December 31, 2019 at 6:26 pm

With the Christmas festivities over, I found a few hours before New Year to fish my local river, bright sunshine and no floods promising a rewarding session. The tiny river runs through a public park with a path along its banks and the sun had brought half the town out, while the other half were shopping. Whole families seemed to be riding on shiny new bicycles, dodging dog walkers and duck feeders, as they competed for a place on the path. Pieces of bread drifted downstream unchallenged by the many mallard ducks and moorhens, that patrol this waterway, no doubt, like us, brimmed with too much food, enthusiastically offered more as a ritual, than a necessity by willing mothers of children.

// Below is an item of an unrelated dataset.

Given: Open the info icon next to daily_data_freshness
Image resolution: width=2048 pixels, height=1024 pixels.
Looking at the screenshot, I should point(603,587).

For myself, bread is the main bait on this river, ducks ground baiting for me, as they nibble there way through the slices. Setting up to fish bread punch on a running line and stick float rig set 30 inches, I was joined by a fellow club member, Michael, who asked if I minded him fishing 30 yards downstream. As I was intending to trot 15 yards down to a bush, I had no objections. Having already put a couple of small balls of liquidised bread over to the main flow along the opposite bank, I made my first cast over, seeing the float disappear in the first five feet of travel. A lift and I was playing a nice roach, which impressed Michael, making sure of my catch with the landing net. Too many fish swung in to inflate my ego in front of an audience, that then came off the hook, taught me a lesson; always use the landing net.

The roach were soon lined up in my swim, invisible in the clear water, until the hook was set, flashing silver, when they turned away.

These were just the right size to build a weight, plenty of fight, but predictable on the way to the net.

Another ball of bread brought dace on the feed, holding back hard producing firm takes from these notoriously fast feeders, the Anglo Saxon name of dart an apt description.

These have grown well since being introduced by the Environment Agency a few years ago.

Roach and dace now took turns in taking the 5 mm punch of bread on a size 16 hook and all seemed set for a red letter day.

As lunchtime approached the “Caught anything mister?” and “Oooh the man has caught a fish” brigade increased. I don’t mind a bit of attention, but when they stand peering down into the clear shallows, where I am catching fish and the bites stop, it gets a bit wearing. When a pair of twins in identical pink coats arrived to ply me with questions, “What have you got in your net mister?” followed by “Can you see the big fish in there Maisy?”, it was time to get out the turkey and gammon sandwiches.

Audience gone, I put on my bait apron, realising that my jeans, clean on that morning, were already getting slimed up. I began to catch again, including another decent roach.

Splash!! A large dog had taken a flying leap into the river, chasing ducks through my swim, it’s furious owner shouting ignored commands, until the woolly beast gave up and returned to the bank, showering everyone with ice cold river water.

This was the last straw. The river was now muddied and I took the opportunity to move my stuff in stages, twenty five yards down stream, where the main path rose away from the bank, placing my tackle box on a narrow strip that sloped toward the river. This still did not deter a few more young adventurers from threading their way through my strewn accessories, or several dogs from sniffing out the contents of my bait bag. Michael had long moved on to another downstream swim, having complained of dace smashing his maggots.

The river had picked up pace, creating an eddy down my side, the muddy water was gone, but replaced by a thick orange soup, my keepnet now hidden in the murk. First cast in the float bobbed and dipped and I lifted into a big gudgeon that hugged the bottom.

It was now a gudgeon a chuck, not ideal, but at least the float kept going under.

The river was clearing again and I caught a roach. This river suffers from several industrial outfalls and daily changes colour to this dirty orange. The origin is a mystery, but it puts the roach, chub and dace off the feed, while gudgeon seem to thrive in it.

As the river clears, so the roach come back. I had more gudgeon, then my last fish, another small roach. I couldn’t wait for more roach to show and packed up while the sun still shone.

It had been a busy few hours, even if all had not gone to plan, there were a lot of fish in my net, about 4 lb in weight, although half what I had hoped for at the start of the session.